What this task involves: Reproduce the data from the line containing "Click the Arnold Bros. Whol. Glassware label" through the line containing "pyautogui.click(x=340, y=325)", inclusive, renaming "block number" as "lot number" and leaving everything else unchanged.

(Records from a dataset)
※

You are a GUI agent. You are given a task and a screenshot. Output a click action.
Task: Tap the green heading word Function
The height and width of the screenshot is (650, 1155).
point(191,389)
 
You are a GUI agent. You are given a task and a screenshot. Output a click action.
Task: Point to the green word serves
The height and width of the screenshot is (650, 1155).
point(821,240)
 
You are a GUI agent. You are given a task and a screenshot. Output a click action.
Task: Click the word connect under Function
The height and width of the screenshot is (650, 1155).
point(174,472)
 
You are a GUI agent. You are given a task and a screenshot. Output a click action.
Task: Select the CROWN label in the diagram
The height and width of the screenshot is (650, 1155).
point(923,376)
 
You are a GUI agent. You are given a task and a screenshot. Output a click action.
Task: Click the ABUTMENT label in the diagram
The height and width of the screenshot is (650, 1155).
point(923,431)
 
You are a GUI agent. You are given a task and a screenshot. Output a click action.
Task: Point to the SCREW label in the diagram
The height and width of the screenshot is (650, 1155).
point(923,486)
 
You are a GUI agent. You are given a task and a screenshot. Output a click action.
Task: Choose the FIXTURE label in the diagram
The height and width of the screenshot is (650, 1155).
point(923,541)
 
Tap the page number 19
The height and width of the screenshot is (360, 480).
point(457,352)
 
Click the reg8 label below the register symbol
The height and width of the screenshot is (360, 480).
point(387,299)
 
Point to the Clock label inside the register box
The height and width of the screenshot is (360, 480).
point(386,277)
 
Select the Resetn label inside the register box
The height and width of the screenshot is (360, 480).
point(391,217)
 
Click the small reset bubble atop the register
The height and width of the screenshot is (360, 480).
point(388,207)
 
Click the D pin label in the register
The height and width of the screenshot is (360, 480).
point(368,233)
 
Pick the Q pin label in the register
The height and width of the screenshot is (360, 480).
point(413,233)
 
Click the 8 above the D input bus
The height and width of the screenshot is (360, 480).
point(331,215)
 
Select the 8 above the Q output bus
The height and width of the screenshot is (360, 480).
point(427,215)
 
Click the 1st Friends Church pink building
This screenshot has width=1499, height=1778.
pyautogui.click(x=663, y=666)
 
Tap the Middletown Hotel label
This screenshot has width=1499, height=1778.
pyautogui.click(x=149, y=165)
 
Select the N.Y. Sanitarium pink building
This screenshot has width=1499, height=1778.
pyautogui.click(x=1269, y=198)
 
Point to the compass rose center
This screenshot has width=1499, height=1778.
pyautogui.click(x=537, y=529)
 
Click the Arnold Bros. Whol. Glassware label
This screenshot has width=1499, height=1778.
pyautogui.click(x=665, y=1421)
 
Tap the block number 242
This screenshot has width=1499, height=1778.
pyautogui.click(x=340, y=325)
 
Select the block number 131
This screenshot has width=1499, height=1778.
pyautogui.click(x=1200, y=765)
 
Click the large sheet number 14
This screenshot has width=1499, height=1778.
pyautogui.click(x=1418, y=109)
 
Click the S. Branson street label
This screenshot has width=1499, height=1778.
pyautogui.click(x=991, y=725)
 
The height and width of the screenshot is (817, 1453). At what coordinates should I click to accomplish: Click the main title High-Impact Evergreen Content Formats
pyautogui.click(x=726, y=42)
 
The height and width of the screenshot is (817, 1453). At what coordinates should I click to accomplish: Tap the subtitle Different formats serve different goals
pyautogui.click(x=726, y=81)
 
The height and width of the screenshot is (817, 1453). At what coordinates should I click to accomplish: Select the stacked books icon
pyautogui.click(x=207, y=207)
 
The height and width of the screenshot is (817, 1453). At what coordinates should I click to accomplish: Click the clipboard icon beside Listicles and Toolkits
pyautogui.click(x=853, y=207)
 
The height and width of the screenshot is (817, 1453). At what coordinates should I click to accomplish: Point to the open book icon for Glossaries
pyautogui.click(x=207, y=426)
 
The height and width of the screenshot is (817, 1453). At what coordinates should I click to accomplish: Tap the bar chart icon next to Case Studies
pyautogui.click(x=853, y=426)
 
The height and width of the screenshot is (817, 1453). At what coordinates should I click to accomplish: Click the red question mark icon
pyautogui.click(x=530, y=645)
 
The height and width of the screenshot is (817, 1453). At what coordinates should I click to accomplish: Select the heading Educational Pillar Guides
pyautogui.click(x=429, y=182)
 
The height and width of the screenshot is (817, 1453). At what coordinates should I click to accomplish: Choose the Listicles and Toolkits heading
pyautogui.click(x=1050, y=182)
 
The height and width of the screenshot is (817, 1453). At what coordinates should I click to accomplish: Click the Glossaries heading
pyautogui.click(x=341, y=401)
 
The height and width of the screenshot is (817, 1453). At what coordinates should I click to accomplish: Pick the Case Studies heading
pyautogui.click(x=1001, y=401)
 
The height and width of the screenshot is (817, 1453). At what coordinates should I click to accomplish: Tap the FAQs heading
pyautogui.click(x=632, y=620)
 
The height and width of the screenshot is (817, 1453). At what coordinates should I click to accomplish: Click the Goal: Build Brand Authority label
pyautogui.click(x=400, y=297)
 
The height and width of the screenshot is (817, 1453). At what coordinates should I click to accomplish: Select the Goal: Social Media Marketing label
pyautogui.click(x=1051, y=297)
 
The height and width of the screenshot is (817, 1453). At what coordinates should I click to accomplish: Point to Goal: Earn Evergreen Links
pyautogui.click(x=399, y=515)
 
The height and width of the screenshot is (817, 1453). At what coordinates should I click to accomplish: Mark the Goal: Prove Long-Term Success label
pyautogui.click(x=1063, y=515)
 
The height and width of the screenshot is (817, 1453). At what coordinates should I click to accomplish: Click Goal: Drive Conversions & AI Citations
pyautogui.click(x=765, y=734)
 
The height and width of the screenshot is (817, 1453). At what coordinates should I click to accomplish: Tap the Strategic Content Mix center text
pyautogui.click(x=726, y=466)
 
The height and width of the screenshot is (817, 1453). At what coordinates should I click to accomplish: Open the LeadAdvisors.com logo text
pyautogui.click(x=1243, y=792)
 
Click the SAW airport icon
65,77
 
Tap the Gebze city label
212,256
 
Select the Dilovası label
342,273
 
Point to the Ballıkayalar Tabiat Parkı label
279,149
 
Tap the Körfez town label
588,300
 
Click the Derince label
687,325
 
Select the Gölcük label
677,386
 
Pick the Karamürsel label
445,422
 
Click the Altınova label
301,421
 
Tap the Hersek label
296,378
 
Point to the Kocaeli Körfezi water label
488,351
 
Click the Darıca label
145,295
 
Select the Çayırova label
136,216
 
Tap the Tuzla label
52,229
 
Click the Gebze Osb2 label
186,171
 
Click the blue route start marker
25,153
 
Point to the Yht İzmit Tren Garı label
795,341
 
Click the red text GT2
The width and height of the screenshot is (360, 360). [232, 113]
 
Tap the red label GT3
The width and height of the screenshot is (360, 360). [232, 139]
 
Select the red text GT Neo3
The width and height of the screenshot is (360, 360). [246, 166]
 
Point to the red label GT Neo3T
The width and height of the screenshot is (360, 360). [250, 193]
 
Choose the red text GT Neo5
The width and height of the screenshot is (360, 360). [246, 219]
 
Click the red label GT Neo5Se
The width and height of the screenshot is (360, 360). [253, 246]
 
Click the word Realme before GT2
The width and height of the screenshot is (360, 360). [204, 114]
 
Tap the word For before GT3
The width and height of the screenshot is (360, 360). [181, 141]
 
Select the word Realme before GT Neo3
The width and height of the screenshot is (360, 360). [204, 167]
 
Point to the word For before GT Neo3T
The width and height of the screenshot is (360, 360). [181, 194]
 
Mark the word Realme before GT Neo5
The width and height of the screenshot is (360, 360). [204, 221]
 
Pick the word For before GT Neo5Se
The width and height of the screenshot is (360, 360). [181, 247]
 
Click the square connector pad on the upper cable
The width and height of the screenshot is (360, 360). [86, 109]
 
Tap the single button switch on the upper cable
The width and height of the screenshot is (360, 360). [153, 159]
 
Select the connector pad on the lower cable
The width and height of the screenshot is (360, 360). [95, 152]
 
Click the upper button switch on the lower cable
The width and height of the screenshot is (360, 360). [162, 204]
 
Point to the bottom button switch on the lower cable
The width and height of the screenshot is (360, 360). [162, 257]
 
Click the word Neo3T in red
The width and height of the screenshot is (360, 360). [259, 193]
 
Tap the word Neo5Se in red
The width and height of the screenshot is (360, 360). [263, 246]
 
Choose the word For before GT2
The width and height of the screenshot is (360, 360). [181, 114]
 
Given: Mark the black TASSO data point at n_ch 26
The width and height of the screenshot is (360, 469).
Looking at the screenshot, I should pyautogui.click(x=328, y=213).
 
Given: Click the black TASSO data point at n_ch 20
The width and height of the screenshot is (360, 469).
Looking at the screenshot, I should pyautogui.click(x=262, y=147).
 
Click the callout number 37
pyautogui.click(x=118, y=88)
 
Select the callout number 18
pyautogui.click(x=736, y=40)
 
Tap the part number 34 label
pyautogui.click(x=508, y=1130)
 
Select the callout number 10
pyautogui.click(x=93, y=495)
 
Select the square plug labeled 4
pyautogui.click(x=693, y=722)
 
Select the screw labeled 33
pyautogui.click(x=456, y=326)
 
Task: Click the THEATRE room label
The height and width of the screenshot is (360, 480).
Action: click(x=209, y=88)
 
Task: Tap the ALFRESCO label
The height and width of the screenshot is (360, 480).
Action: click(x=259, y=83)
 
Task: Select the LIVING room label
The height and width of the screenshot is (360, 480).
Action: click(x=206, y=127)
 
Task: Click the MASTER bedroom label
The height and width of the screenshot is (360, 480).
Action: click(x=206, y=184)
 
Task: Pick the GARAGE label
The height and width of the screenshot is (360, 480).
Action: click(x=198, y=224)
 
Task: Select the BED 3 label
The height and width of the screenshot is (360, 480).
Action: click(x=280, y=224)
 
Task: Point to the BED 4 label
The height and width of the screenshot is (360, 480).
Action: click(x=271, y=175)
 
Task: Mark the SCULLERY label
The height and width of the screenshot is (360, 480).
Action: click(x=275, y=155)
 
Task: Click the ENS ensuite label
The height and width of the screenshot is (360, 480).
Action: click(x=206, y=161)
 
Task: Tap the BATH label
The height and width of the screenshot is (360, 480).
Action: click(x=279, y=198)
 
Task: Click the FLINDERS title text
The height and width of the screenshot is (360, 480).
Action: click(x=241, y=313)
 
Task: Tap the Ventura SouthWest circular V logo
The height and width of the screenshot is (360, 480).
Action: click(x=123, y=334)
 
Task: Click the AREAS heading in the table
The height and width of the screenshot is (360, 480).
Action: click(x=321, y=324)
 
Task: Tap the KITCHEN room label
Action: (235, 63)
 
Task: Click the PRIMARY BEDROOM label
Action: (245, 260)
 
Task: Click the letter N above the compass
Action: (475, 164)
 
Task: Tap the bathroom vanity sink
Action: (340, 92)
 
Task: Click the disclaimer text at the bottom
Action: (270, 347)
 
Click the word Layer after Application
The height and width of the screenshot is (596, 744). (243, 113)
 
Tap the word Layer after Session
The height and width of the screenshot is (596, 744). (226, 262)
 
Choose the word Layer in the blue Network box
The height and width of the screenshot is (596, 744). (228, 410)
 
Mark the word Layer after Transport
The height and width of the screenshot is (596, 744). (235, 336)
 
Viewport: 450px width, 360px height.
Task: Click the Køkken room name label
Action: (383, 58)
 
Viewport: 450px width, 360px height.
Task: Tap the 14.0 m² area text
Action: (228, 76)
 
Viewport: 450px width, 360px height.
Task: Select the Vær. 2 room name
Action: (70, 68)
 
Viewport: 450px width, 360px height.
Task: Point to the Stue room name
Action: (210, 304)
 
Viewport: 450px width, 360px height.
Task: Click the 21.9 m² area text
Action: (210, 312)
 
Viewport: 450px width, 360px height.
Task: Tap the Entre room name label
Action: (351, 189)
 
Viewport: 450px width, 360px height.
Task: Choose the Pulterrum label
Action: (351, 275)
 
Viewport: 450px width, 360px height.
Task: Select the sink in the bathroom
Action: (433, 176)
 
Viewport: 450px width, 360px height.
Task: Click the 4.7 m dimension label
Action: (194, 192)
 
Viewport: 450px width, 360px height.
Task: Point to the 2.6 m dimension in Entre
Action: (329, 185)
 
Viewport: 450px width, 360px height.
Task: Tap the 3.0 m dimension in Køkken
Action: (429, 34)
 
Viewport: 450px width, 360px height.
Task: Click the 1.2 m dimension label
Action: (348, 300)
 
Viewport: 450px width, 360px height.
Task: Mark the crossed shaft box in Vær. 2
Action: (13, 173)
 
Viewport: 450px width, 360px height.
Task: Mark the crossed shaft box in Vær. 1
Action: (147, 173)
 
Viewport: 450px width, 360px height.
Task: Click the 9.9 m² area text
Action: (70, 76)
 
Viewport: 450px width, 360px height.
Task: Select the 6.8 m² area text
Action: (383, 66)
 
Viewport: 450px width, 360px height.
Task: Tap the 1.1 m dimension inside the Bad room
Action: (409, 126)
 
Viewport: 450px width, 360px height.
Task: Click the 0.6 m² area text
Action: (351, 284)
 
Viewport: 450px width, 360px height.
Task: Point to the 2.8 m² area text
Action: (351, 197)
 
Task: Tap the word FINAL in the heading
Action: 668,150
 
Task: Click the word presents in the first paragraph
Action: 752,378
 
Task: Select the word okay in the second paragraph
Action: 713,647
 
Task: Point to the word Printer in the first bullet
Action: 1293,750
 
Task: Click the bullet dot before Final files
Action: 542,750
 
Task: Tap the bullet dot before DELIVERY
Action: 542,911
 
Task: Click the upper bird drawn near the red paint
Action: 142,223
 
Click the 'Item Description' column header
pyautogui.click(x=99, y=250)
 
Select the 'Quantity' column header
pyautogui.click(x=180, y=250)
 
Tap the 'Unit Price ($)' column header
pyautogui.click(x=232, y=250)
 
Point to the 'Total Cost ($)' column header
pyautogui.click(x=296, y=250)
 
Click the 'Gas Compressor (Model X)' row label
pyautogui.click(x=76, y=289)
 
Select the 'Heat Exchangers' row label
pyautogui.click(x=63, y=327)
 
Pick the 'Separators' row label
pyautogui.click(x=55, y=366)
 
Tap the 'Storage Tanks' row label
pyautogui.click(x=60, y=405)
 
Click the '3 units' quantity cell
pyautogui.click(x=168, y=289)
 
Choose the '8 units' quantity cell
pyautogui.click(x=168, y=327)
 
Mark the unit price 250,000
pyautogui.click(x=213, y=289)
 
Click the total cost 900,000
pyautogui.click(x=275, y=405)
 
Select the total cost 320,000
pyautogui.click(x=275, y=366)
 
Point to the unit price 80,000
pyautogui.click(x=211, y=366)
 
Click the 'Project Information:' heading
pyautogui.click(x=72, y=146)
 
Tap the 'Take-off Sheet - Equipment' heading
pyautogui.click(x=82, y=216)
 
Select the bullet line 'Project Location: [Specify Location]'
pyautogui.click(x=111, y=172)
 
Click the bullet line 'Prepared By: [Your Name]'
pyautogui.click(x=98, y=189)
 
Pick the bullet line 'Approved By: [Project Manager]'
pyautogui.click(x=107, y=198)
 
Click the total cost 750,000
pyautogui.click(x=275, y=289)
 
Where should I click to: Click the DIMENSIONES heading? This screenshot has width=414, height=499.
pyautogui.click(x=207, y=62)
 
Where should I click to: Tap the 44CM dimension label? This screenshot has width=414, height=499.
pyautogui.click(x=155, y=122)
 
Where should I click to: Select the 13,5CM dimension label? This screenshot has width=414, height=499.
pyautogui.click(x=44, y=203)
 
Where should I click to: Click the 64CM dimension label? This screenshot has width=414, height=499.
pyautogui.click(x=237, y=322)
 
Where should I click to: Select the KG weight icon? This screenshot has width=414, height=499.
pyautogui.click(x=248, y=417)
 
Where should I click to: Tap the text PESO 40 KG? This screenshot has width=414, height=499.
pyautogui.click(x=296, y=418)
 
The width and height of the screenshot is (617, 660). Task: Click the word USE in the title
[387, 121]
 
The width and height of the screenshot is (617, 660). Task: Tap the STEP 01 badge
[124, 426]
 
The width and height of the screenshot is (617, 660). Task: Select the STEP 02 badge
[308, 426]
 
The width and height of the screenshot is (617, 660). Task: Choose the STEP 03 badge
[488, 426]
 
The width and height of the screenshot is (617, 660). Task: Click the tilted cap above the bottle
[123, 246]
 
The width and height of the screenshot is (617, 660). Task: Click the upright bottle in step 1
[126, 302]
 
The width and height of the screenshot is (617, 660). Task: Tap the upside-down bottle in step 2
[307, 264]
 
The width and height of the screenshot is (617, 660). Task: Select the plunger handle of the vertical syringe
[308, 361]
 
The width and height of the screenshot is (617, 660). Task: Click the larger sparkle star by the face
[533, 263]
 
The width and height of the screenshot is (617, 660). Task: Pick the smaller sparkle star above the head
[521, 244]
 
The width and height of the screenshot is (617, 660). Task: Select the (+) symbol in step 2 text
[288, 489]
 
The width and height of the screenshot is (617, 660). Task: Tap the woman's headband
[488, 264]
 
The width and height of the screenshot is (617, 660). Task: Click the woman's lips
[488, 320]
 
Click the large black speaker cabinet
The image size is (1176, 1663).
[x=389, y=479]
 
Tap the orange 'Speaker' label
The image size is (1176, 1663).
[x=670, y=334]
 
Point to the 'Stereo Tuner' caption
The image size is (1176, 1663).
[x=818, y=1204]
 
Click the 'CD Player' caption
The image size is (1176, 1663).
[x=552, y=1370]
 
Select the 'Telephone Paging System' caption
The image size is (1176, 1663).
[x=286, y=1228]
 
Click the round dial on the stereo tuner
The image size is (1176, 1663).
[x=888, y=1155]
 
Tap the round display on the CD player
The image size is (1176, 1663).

※

Answer for the task:
Click the Arnold Bros. Whol. Glassware label
This screenshot has width=1499, height=1778.
pyautogui.click(x=665, y=1421)
 
Tap the lot number 242
This screenshot has width=1499, height=1778.
pyautogui.click(x=340, y=325)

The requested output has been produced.